Content starts
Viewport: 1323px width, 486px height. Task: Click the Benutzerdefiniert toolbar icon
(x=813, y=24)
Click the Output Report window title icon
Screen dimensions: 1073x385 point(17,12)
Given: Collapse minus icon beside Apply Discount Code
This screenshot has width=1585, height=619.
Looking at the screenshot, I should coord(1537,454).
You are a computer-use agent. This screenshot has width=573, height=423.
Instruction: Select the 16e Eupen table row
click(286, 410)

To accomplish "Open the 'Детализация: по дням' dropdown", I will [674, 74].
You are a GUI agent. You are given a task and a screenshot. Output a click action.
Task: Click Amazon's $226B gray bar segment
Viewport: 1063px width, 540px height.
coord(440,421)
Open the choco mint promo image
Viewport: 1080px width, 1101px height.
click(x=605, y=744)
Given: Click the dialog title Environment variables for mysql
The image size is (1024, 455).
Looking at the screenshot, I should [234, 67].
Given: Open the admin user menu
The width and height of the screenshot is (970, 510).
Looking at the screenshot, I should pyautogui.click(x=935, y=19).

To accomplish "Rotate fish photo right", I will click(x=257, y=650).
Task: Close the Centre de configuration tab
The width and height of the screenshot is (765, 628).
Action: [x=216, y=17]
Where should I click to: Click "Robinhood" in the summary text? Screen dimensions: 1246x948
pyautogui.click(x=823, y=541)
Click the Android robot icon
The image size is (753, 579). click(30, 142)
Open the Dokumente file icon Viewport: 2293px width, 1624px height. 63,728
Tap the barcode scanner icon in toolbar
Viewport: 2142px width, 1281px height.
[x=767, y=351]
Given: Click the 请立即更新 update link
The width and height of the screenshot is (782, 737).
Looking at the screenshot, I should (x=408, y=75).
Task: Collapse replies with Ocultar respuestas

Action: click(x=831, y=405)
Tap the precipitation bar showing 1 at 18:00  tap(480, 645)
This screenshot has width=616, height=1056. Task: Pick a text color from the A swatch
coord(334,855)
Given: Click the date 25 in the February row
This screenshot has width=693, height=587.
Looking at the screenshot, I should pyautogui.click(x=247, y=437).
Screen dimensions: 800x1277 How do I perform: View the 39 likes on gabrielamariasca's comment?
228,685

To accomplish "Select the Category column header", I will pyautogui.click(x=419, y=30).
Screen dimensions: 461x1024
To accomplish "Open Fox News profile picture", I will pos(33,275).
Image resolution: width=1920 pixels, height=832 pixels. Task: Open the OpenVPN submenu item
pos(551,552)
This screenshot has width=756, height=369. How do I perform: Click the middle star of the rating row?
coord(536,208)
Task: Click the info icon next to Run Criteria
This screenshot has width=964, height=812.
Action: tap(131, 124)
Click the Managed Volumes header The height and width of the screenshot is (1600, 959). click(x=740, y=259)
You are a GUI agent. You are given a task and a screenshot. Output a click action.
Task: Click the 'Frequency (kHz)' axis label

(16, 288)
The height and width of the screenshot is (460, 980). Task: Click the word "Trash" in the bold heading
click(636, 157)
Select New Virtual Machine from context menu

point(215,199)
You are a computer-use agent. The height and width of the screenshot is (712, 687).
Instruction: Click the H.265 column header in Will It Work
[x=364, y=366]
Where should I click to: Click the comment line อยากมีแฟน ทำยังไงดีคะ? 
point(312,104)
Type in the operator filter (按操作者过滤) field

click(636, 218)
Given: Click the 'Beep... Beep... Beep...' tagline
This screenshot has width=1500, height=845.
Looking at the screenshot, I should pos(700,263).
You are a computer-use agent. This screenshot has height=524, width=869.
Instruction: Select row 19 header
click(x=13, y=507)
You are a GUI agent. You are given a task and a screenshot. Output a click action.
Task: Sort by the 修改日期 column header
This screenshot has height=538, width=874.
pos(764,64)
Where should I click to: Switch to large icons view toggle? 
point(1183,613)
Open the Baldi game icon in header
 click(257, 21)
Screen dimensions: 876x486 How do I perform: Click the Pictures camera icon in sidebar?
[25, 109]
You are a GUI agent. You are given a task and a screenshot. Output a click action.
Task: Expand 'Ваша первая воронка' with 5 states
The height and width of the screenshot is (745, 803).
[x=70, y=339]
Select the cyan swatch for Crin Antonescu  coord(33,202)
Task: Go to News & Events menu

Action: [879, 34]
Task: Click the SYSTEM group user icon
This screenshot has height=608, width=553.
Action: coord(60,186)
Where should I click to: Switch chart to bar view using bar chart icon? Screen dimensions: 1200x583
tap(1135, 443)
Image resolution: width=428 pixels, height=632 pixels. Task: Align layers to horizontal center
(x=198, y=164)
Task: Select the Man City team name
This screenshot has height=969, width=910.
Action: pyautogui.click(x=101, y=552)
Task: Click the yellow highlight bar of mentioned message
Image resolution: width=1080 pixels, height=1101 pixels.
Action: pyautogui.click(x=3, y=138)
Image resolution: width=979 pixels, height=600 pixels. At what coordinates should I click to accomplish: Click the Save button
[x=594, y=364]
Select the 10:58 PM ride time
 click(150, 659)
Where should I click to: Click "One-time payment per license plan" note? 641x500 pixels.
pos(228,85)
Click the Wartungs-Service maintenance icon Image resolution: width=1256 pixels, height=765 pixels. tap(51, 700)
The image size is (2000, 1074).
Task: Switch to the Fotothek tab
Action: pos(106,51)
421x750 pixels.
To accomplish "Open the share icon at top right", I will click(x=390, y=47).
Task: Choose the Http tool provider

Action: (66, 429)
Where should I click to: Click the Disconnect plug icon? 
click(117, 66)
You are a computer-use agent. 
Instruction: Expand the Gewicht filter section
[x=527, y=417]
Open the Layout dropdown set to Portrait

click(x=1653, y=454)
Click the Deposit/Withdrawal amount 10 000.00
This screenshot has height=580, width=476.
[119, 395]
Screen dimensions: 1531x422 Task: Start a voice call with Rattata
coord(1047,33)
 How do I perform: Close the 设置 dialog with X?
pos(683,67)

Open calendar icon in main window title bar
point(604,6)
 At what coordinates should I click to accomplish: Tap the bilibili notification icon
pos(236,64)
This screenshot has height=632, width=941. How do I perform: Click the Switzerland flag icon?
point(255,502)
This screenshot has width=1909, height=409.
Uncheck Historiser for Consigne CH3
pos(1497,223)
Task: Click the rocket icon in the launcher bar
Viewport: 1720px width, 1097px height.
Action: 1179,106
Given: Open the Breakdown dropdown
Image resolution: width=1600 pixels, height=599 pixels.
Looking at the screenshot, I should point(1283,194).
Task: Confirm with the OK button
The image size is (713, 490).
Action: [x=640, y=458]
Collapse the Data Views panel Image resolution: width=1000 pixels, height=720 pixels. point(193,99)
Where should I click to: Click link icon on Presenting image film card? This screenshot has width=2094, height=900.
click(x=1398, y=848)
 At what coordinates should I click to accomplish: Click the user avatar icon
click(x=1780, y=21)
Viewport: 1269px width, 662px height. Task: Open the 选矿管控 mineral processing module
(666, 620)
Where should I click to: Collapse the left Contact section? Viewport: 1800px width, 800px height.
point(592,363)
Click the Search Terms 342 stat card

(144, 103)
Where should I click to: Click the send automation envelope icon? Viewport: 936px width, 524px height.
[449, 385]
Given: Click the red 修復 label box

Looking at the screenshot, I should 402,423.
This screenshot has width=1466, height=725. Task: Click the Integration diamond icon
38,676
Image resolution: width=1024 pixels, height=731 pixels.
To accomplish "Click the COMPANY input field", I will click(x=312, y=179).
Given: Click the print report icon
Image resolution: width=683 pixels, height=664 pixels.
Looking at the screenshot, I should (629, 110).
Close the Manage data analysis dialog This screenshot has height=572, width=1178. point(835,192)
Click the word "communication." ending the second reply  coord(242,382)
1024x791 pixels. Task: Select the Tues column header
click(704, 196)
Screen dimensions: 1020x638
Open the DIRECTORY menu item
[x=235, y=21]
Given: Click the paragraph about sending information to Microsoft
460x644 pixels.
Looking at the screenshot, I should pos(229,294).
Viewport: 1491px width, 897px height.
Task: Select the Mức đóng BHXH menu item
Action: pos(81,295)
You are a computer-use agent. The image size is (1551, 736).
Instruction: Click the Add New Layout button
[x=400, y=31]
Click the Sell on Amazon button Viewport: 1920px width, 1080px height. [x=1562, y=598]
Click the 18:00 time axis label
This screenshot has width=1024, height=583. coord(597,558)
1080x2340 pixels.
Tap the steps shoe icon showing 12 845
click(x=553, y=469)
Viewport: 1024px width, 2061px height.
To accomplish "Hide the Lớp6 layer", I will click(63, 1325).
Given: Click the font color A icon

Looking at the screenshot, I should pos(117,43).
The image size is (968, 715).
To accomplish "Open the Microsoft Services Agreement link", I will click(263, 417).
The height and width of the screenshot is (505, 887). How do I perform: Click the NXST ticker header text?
Content ends
THE PROBLEM
Look through the material and find each line that includes "Microsoft", then copy it.

OUTPUT OF THE TASK
Given: Click the paragraph about sending information to Microsoft
To accomplish "Open the Microsoft Services Agreement link", I will click(263, 417).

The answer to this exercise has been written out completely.